Begitu Ostra ke luar dari ruangan tersebut, terlihat jika situasi masih cukup kacau. Mengingat jika ternyata ledakan yang sebelumnya terjadi membuat area persembunyian tersebut sebagian terbakar dengan hebat. Sementara para manusia yang tidak bisa melarikan diri, kini terlihat sangat menyedihkan karena sudah hampir sepenuhnya dilumpuhkan oleh para prajurit draconian yang terlihat mengerikan dengan seragam tempur yang mereka kenakan. Para manusia yang sudah dilumpuhkan atau belum pun terlihat sangat histeris dan menjerit ke sana ke mari.
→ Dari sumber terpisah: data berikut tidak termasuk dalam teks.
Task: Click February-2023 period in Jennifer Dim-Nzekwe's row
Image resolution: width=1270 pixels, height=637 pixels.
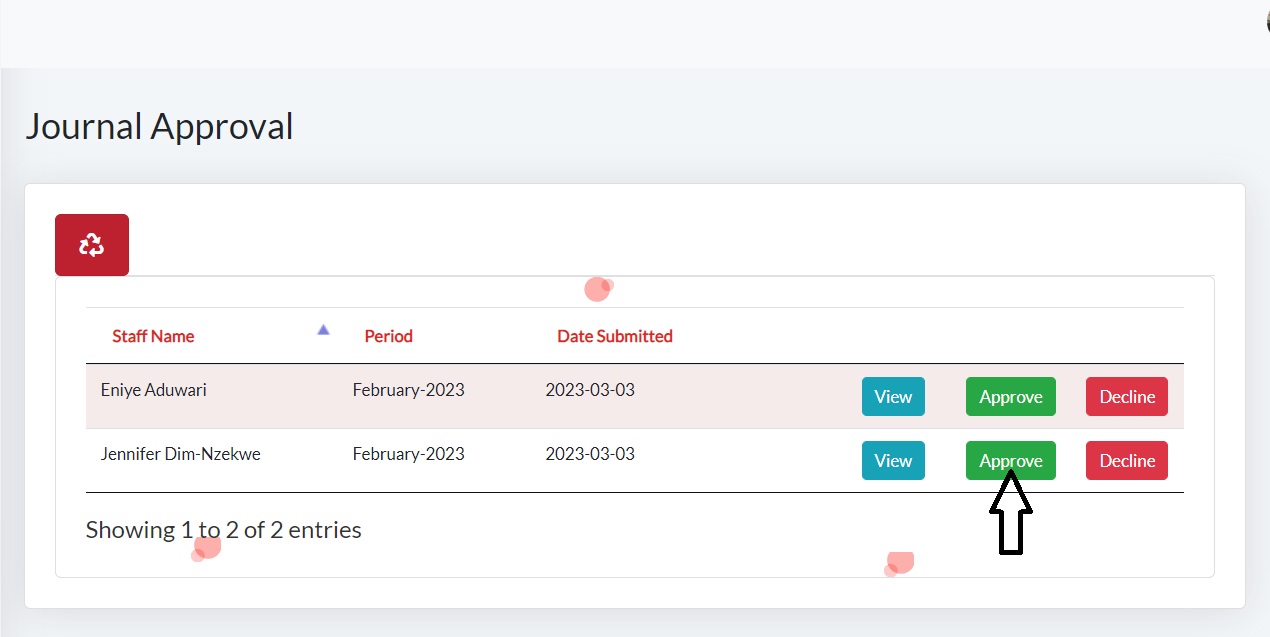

“Benar-benar kacau,” ucap Ostra dengan kening mengernyit dalam. Lalu ia mencari keberadaan Riolo yang terlihat sangat antusias berlarian dan memburu manusia-manusia yang masih berusaha untuk melarikan diri. Ostra pun menghela napas, saat melihat tingkah Riolo tersebut. Ia seperti anak kecil yang baru saja lepas dari pengawasan orang tuanya dan tengah bersenang-senang di taman bermain.
“Riolo, segera bereskan ini, dan berhenti bertingkah seperti anak kecil seperti itu,” ucap Ostra memberikan peringatan dengan suara yang cukup meninggi. Tentu saja Riolo yang mendengar hal itu mendengkus, karena merasa sangat kesal, kesenangannya saat ini tengah diganggu dan harus dihentikan. Namun, ia sendiri sadar jika ia tidak bisa terus bermain, dan harus menyelesaikan acara bermainnya.
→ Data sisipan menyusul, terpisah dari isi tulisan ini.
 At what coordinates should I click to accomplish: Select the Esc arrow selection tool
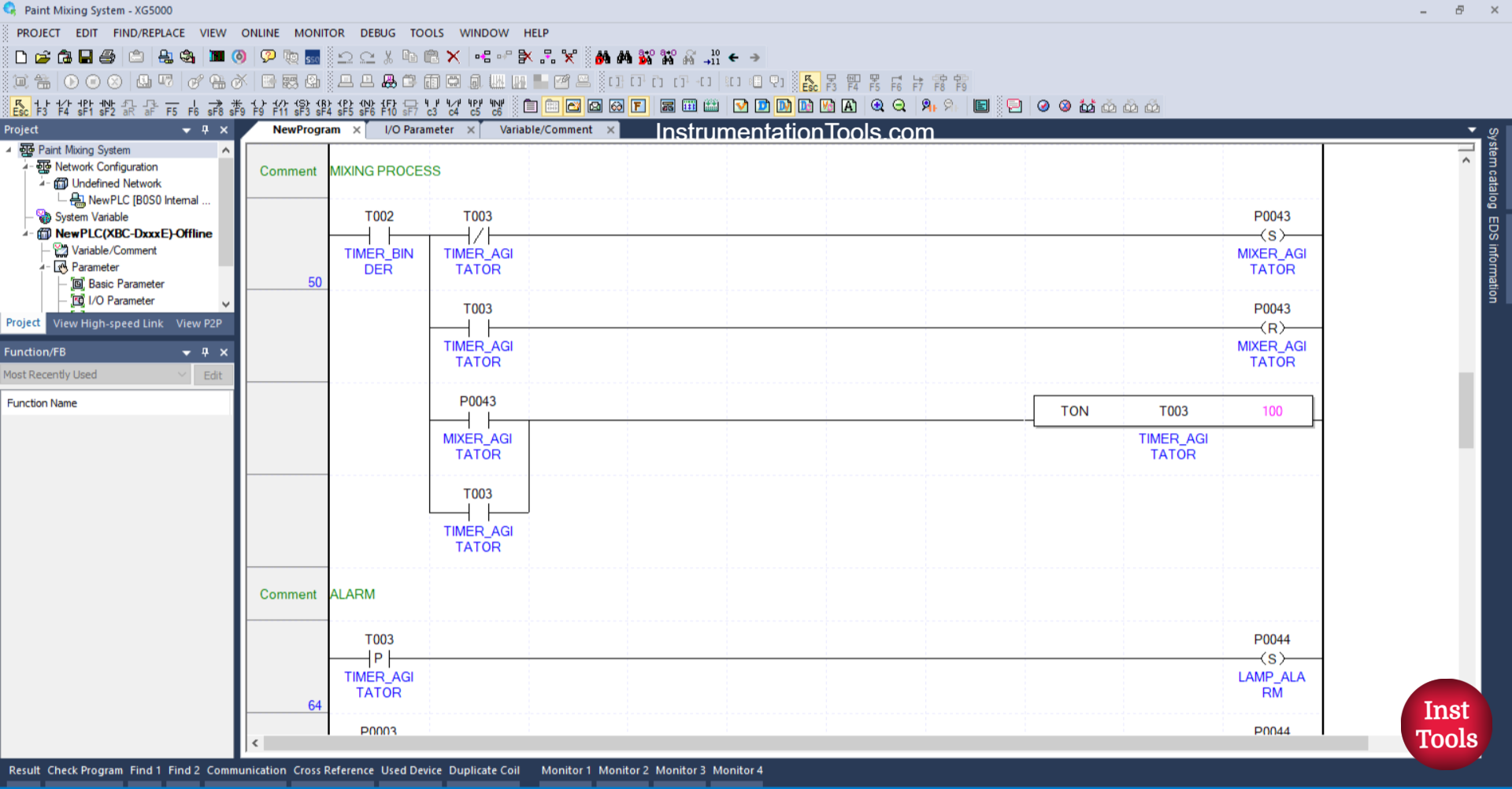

Riolo pun menjawab dengan tegas, “Baik, Jenderal!”
Setelah itu, Ostra pun memilih untuk melanjutkan langkahnya untuk meninggalkan Riolo. Hanya saja, ternyata Riolo yang membidik para manusia dengan senjatanya tanpa sengaja juga menyerang Vani yang mengikuti langkah Ostra. Riolo rupanya melupakan wajah Vani, menganggap jika Vani bukanlah hasil penelitian yang berhasil dari Gaal dan menganggapnya sebagai seorang buruan. Pada akhirnya Vani ditembak dan mati di sana saat itu juga, sebab ternyata dosis obat bius yang ia tembakkan membuat cip yang tertanam dalam batang otak Vani rusak dan membuat otak Vani seketika mati dan membuat Vani jatuh mati saat itu juga. Ostra yang menyadari hal itu pun menghentikan langkahnya dan menatap Riolo dengan pandangan jengkel. “Apa yang kau lakukan, Riolo?!” tanya Ostra frustasi dengan tingkah bawahannya itu.
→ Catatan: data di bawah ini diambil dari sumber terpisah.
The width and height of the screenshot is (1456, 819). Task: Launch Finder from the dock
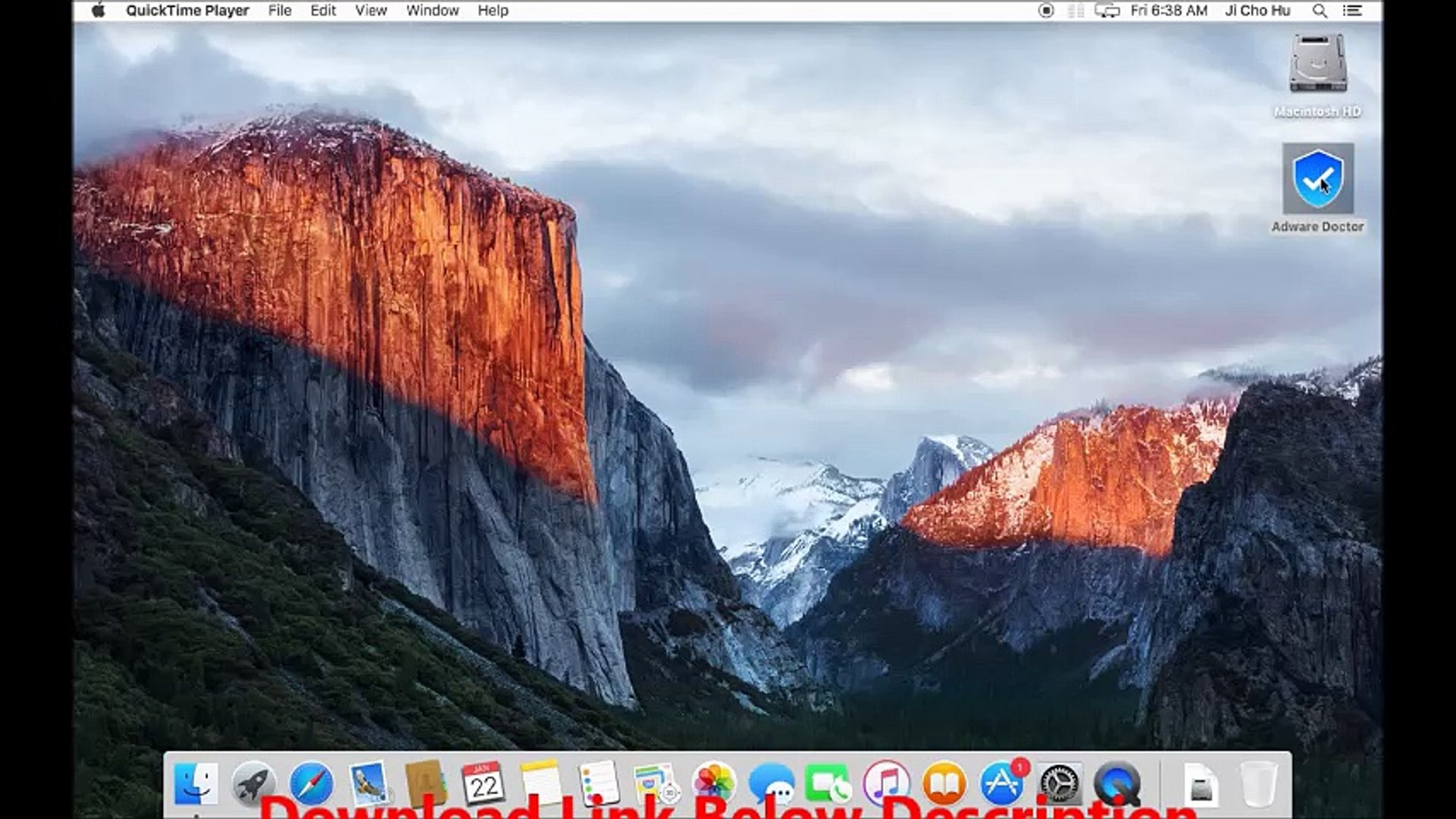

Riolo yang menyadari kemarahan Ostra tersebut pun mengernyitkan keningnya. “Kenapa kau marah padaku? Bukankah kau yang ingin aku menyelesaikan pekerjaan ini? Maka aku melakukan hal ini dan bergegas membereskan semua buruannya,” ucap Riolo terlihat tidak merasa bersalah.
Sementara Ostra yang mendengar hal itu pun mendengkus dan berkata, “Apa kau bodoh? Bagaimana bisa kau berbicara dengan begitu percaya diri, setelah hal bodoh yang kau lakukan? Dia ini adalah wanita dua yang menjadi objek penelitian Gaal. Periksa dulu, apa dia masih hidup atau tidak.”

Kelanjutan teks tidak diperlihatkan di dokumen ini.